I can’t escape these thoughts. Maybe it would be different if they told me from the beginning, “you know, there’s a very good chance that this is something you’re going to have to adapt to, because it might go away but you’re probably going to feel these things at some level until the day you die.” But I feel like I’ve passed the point where I could have adapted or changed my thinking patterns. It’s like an obsession, thinking of suicide.
Everyday, I see the train and watch the light approach the platform. I feel the train push the wind into me before it trembles past, blurring against the graffiti backdrop. The sun might glance through the windows in staggered flashes, or the conductor might lean forward just so, tilting his uniform hat towards the crowd. But I don’t think about the sun or the wind or the heartbeat click clack sound of metal wheels on metal tracks. Instead I think, “Is this train moving fast enough to kill effectively?” or “how many seconds would it take between jumping and impact?” or more generally, “is today the day I jump?”
I’m tired of it. I’m tired of these unwelcome thoughts, reminding me of my shameful desire every time I pass a bridge or a tall building, every time I get on a train. Isn’t it possible that maybe the reason some people feel this way is that their souls just don’t fit with reality? Is it really better for them to live in pain than to die an early death? To work 60 years in misery for the hope that you’ll somehow miraculously find happiness when you retire? Fuck that!
I know I don’t have the answers but I wanted to say that the community here has lifted some of the shame and I do feel a little less alone. I am for the most part an observer on this site, yet feel such a great sense of community and support. It’s strange how strangers can do that. I listen and try to learn. And though I might not write a comment, I do hear you and I want you to know that you are loved and you are brave and you are not alone.
4 comments
glad u said hi… we love you
I’m awake for the time being. Now reading through your post.
Hey same goes for you. We’re all here for you too even the ones who don’t comment. We are all fighting a battle but that doesn’t mean we cant help fight one with you. Im completely new to this but I seen people fighting this battle for a while. But their still fighting and they are the strongest people I have ever known. Strength in number right?
Keep fighting we’ll be here for you the entire way.
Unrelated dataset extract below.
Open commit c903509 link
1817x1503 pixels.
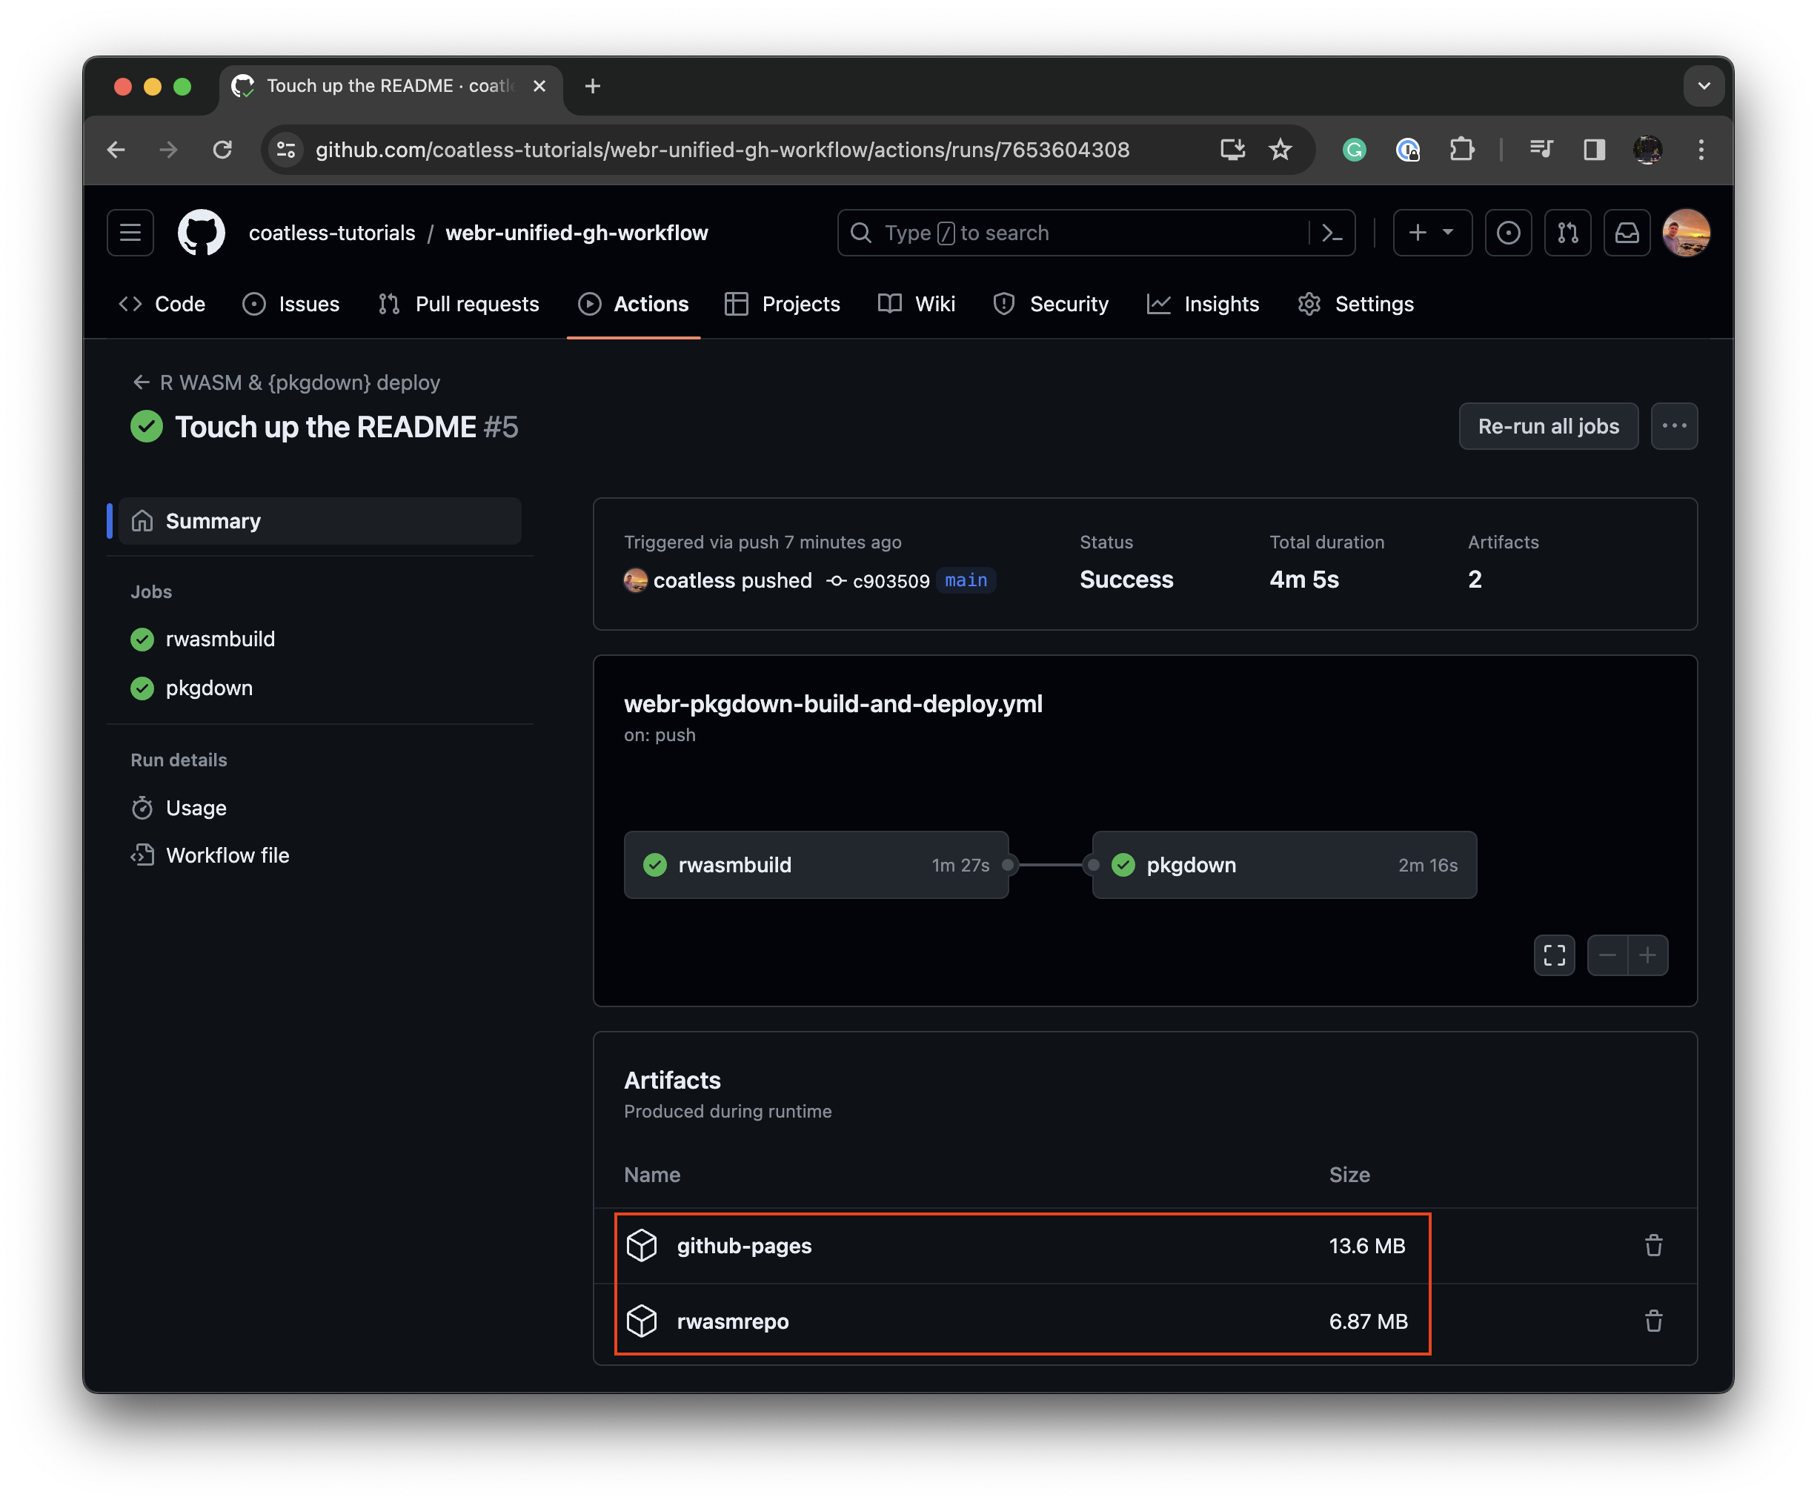click(x=890, y=581)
Both in life and death.
I’m up for a little while longer.
I remember many years ago, I was especially depressed because I could tell my boyfriend was going to break up with me soon. I walked around town for awhile (I could walk better in those days and didn’t have the mobility/disability issues I have now), and I stopped at a bridge. The river was a long way below, but still I wondered if the drop would be “enough” to be fatal.
I stood there for a long time, leaning on the railing, just wondering.
Then a car drove by with a bunch of mean guys. They laughed at me and shouted out the window, “JUMP! HA HA HA!!!”
It was so mean and hurtful and rude and….. I don’t even know how to describe the level of insult.
I really WAS considering dying, and here they were making a big joke out of it.
I ended up walking back to my dorm and sitting alone, crying.
Yes, my boyfriend did break up with me.
Though he was already cheating on me anyway.
I have no super advice on any of this; I just wanted to share my story because that’s what I thought of when you mentioned pausing and wondering if the fall would be “enough”.